Les vols spatiaux présentent des défis physiologiques uniques pour le corps humain. La NASA a identifié cinq risques majeurs : le rayonnement cosmique, l’isolement, les effets de la gravité (ou de son absence), le confinement dans un environnement clos et hostile, et l’éloignement des soins médicaux d’urgence. Ces facteurs peuvent entraîner une série de problèmes de santé, allant de la perte osseuse et de la faiblesse cardiaque à des troubles de la vision.
Le programme Artemis offre une opportunité sans précédent d’étudier ces phénomènes. Durant le voyage, les astronautes d’Artemis 2 seront équipés de capteurs pour surveiller leur activité et leur exposition à la lumière, et subiront une série de tests cognitifs et sensori-moteurs afin d’établir des repères précis de leur fonctionnement corporel en apesanteur. L’objectif est de mieux identifier les anomalies et de préparer les futures missions afin de minimiser les risques pour la santé des explorateurs.

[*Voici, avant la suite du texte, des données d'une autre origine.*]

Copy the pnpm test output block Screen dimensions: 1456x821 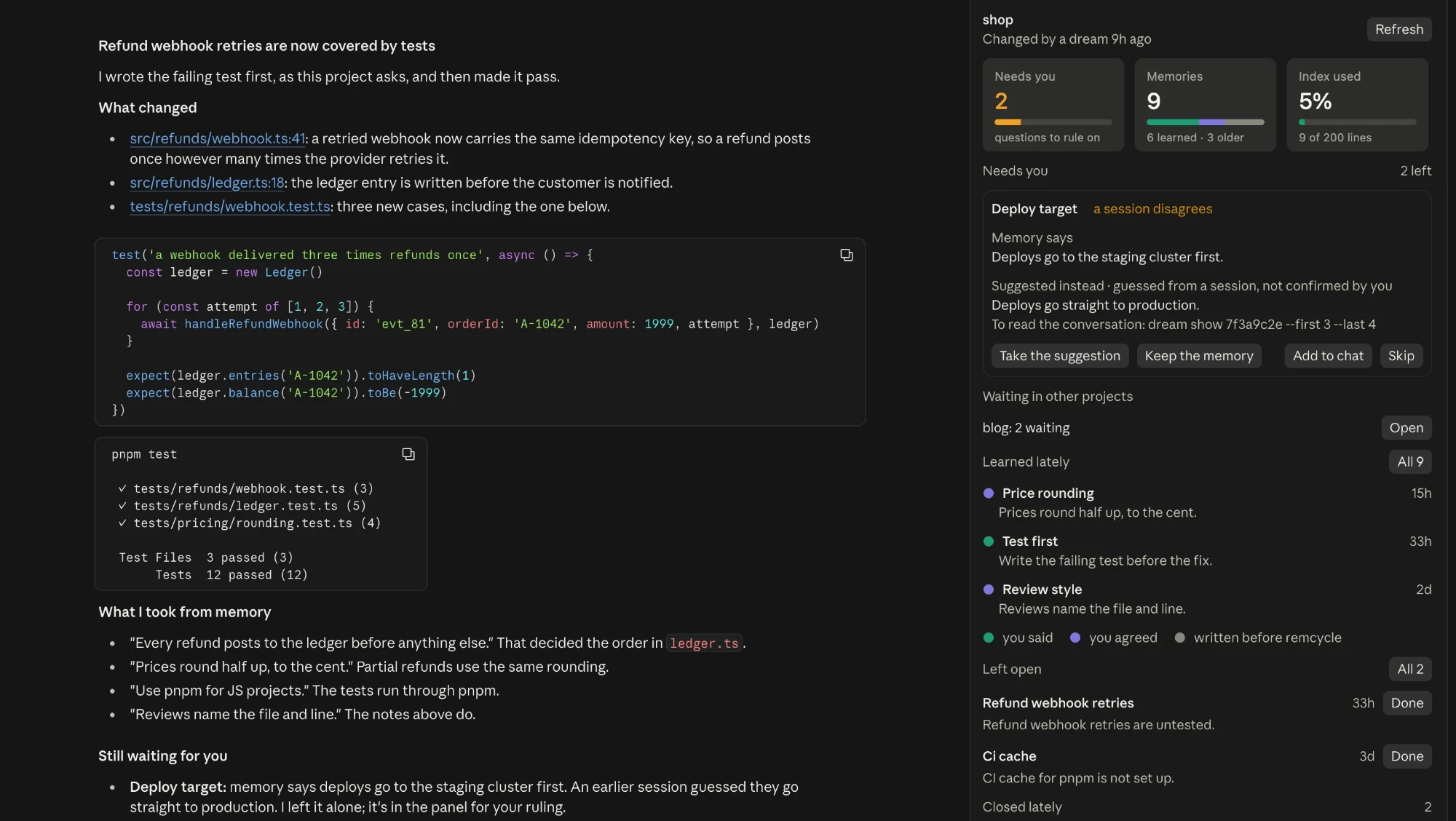408,454
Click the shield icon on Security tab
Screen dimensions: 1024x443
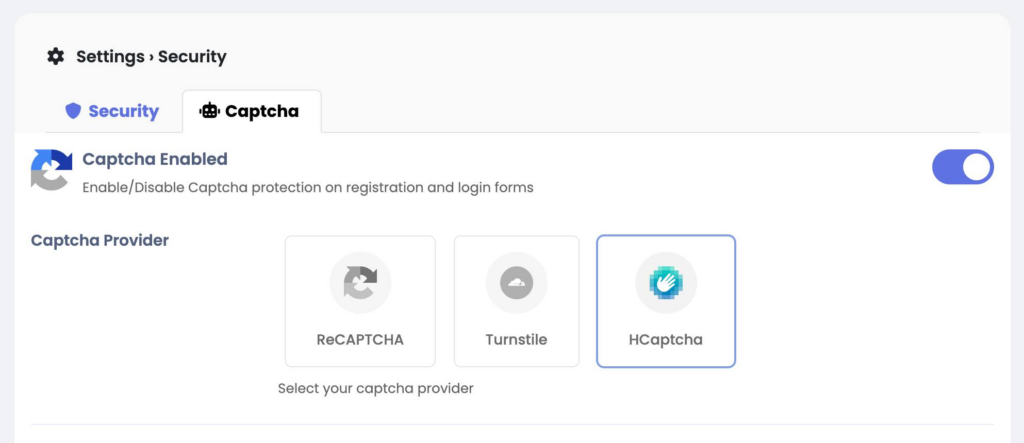[x=73, y=111]
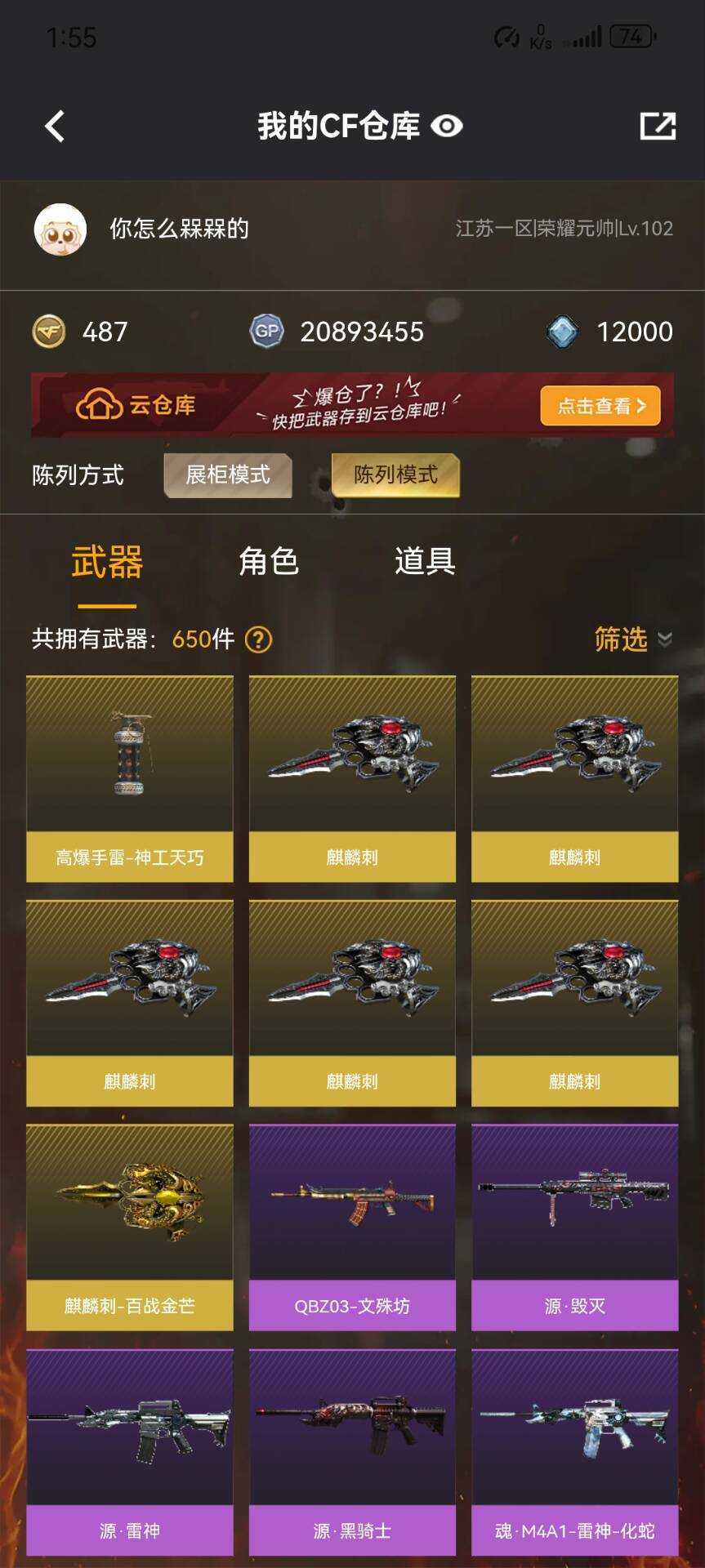
Task: Click the 点击查看 button
Action: [600, 406]
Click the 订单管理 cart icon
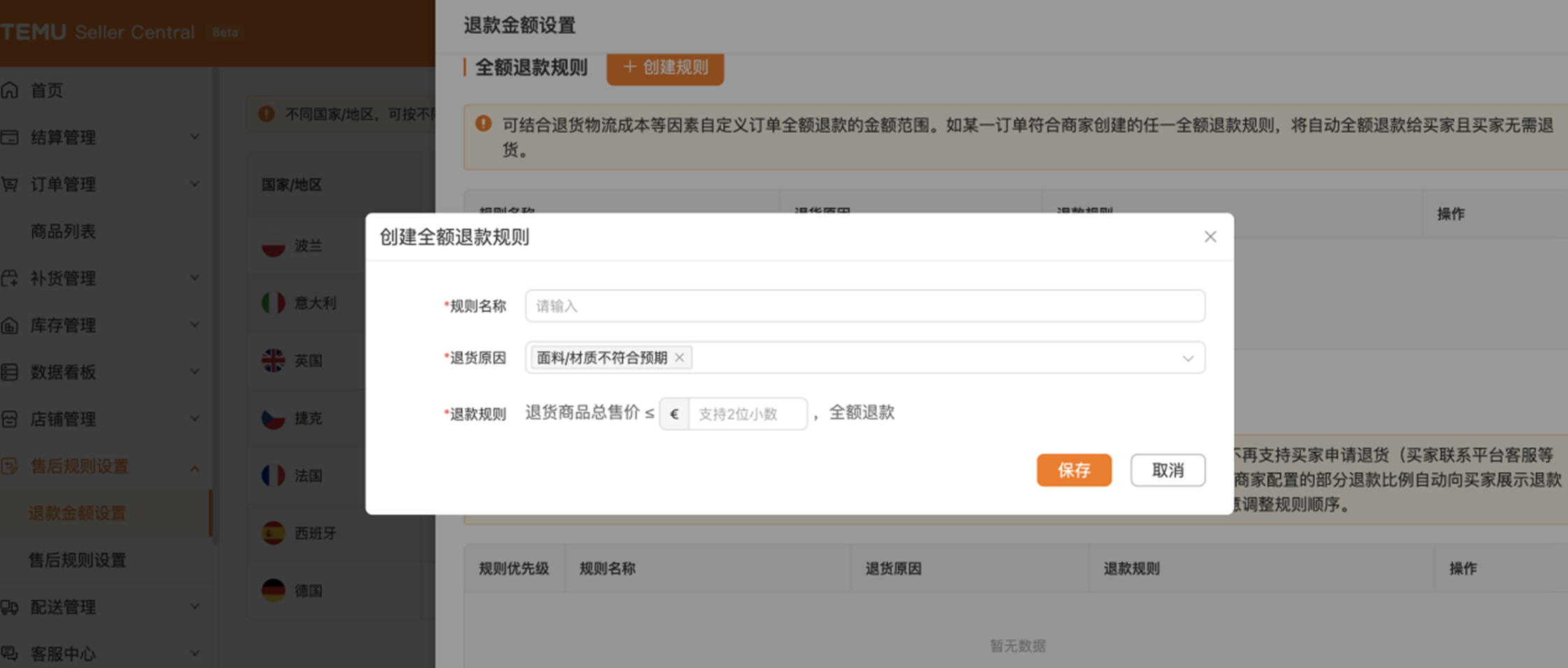This screenshot has height=668, width=1568. point(10,184)
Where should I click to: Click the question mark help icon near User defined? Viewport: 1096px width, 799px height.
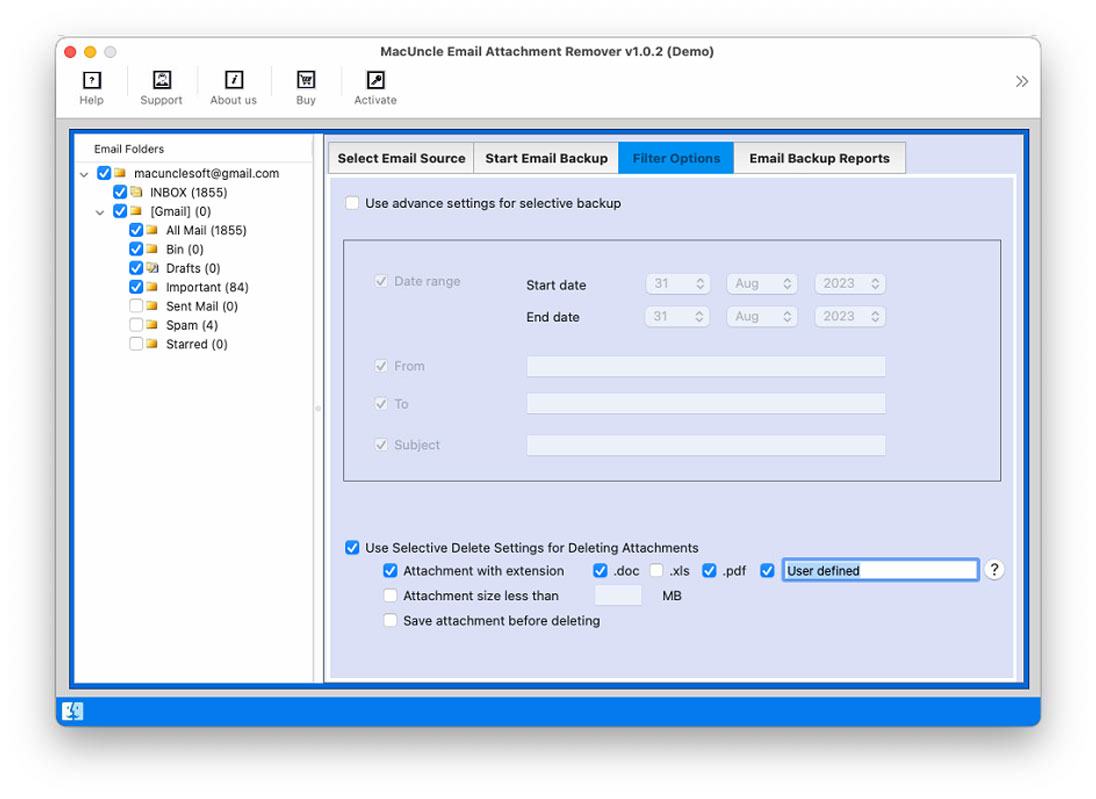[x=994, y=569]
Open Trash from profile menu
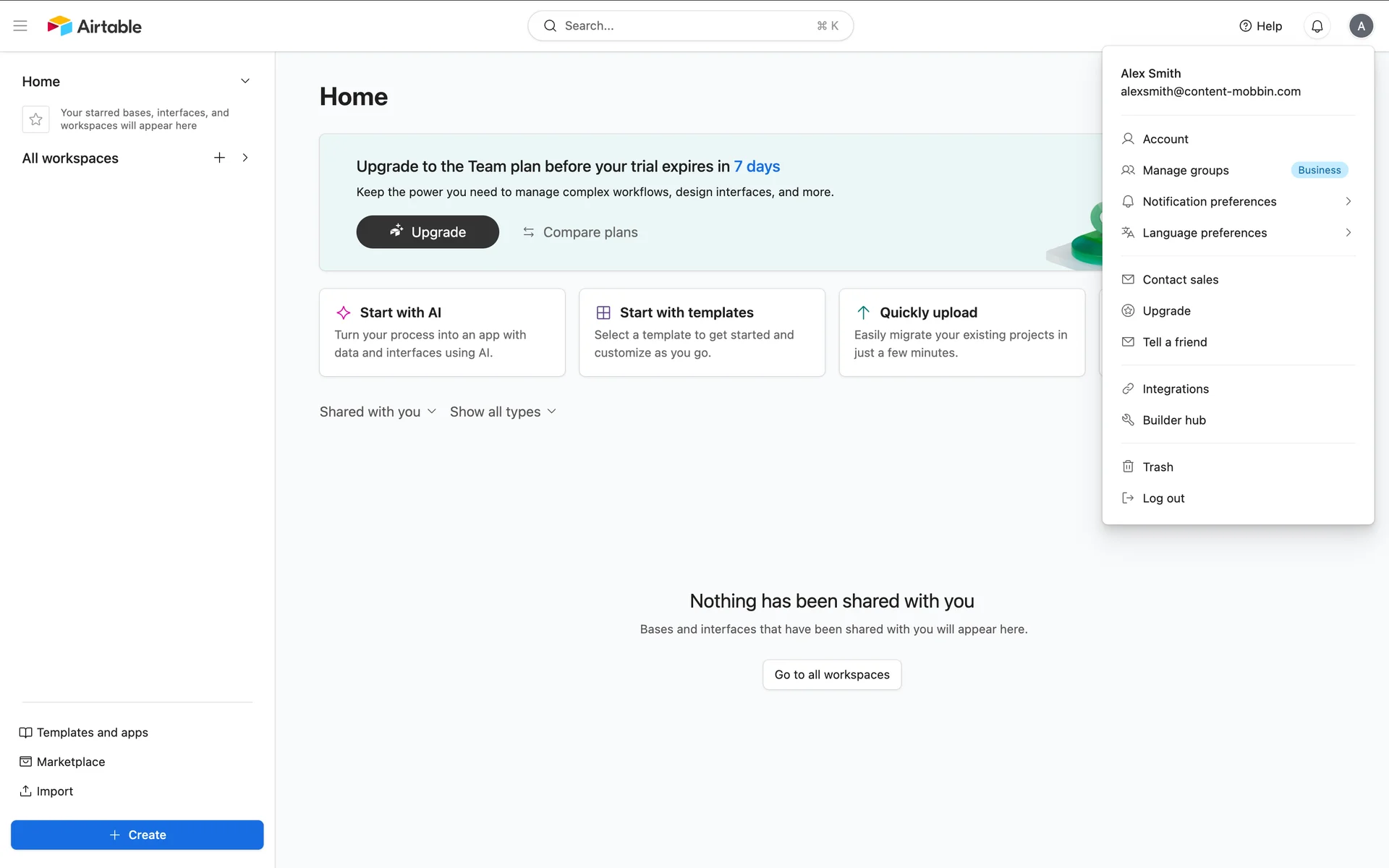Image resolution: width=1389 pixels, height=868 pixels. click(x=1158, y=467)
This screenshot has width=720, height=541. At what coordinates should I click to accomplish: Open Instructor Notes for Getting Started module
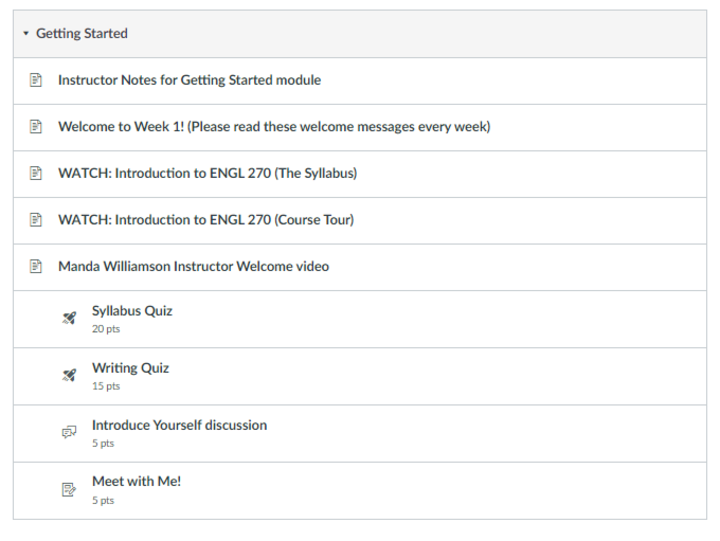point(189,80)
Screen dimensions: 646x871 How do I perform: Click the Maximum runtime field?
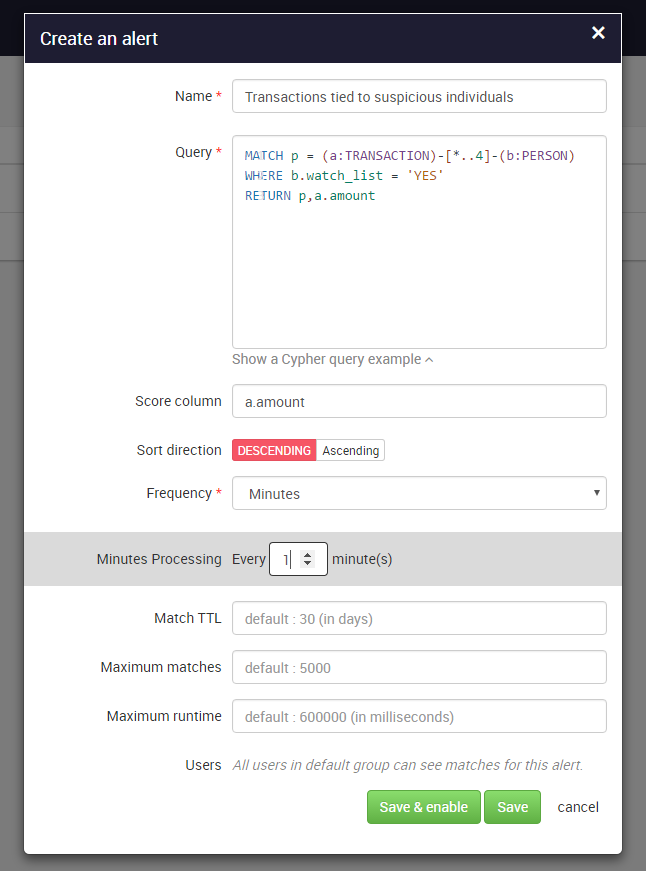click(x=419, y=716)
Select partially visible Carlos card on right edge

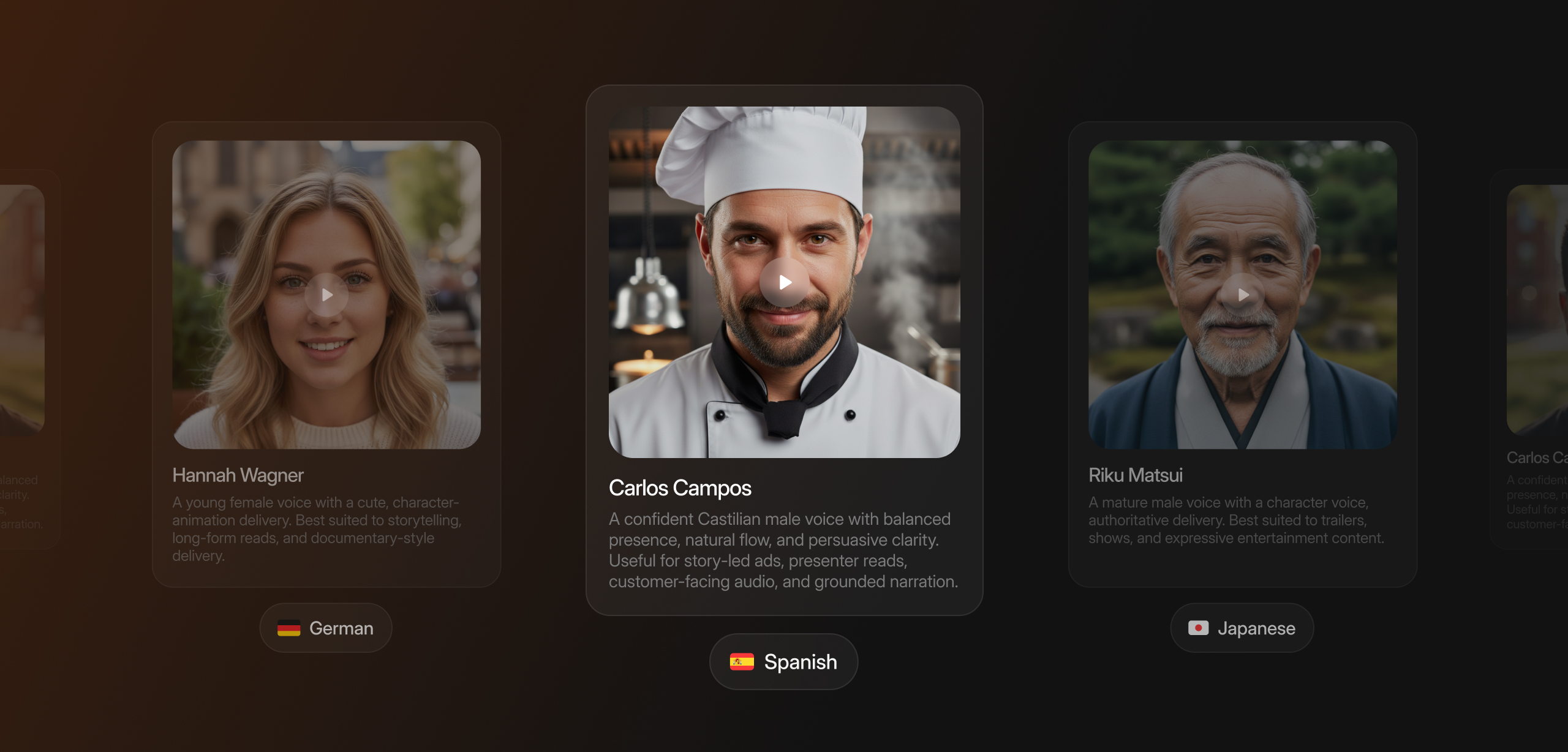point(1530,359)
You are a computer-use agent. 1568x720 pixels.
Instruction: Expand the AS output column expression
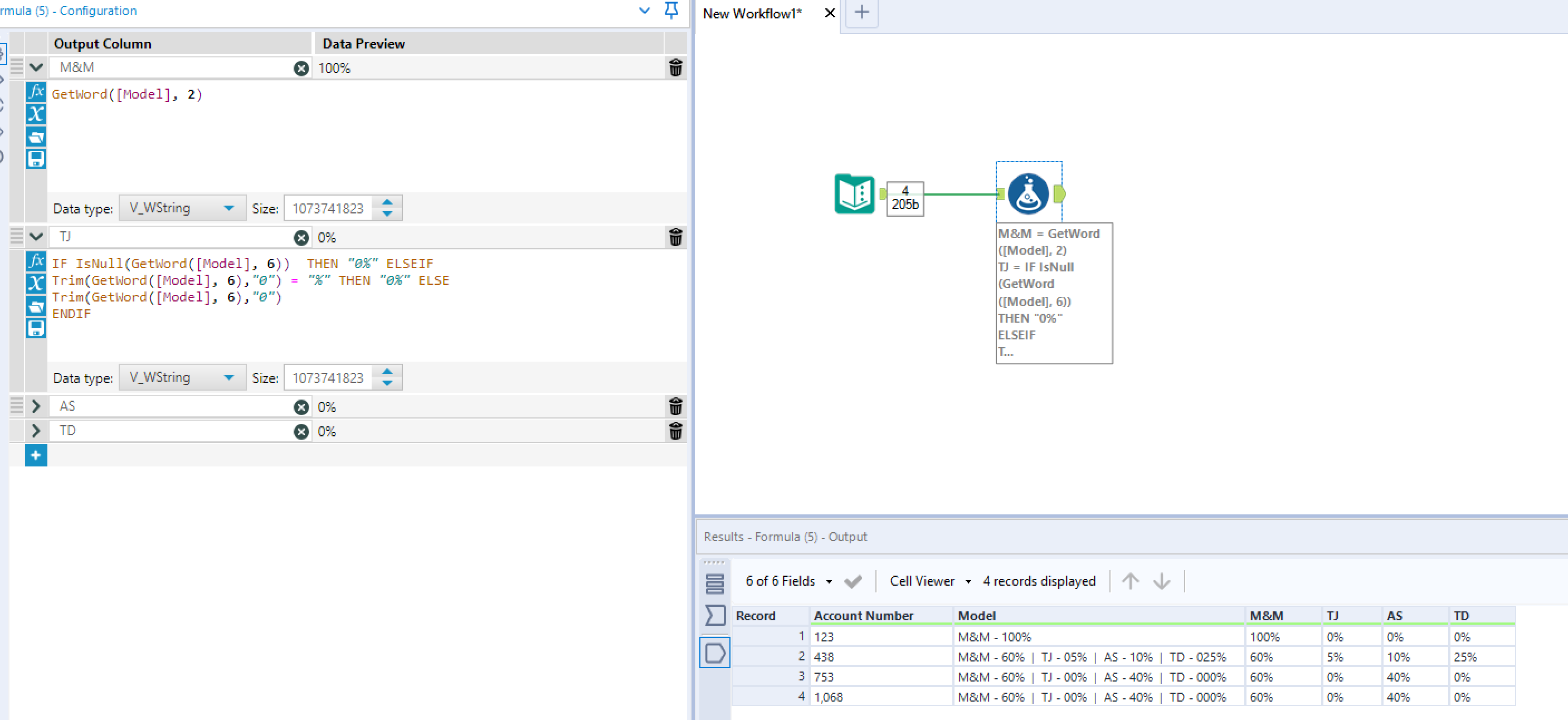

Le projet AVATAR, dont le nom complet est « A Virtual Astronaut Tissue Analog Response », va plus loin dans l’étude de ces dangers. Il s’agit d’exposer des échantillons de tissus humains aux conditions spatiales connues, mais sans mettre en péril la vie des astronautes. Ces modèles, de la taille d’une clé USB, seront conçus à partir des cellules de chaque membre d’équipage. « Pour la mission Artemis 2, le modèle AVATAR sera un modèle de moelle osseuse créé à partir de chaque astronaute », explique Lisa Carnell, directrice de la division des sciences biologiques et physiques de la NASA. « Chaque astronaute d’Artemis 2 utilise ses cellules pour créer ses propres avatars miniatures. »
« Si nous voulons vraiment envoyer des gens vivre à la surface de la Lune ou aller sur Mars, il faut d’abord tout comprendre et tout connaître à fond. Cela nous aidera à prospérer dans l’espace », a-t-elle ajouté. Au-delà de ses applications spatiales, cette technologie novatrice pourrait ouvrir la voie au développement de thérapies personnalisées pour diverses maladies sur Terre. « Le plus cool, c’est que je pense que cela finira par révolutionner la médecine », a conclu Lisa Carnell.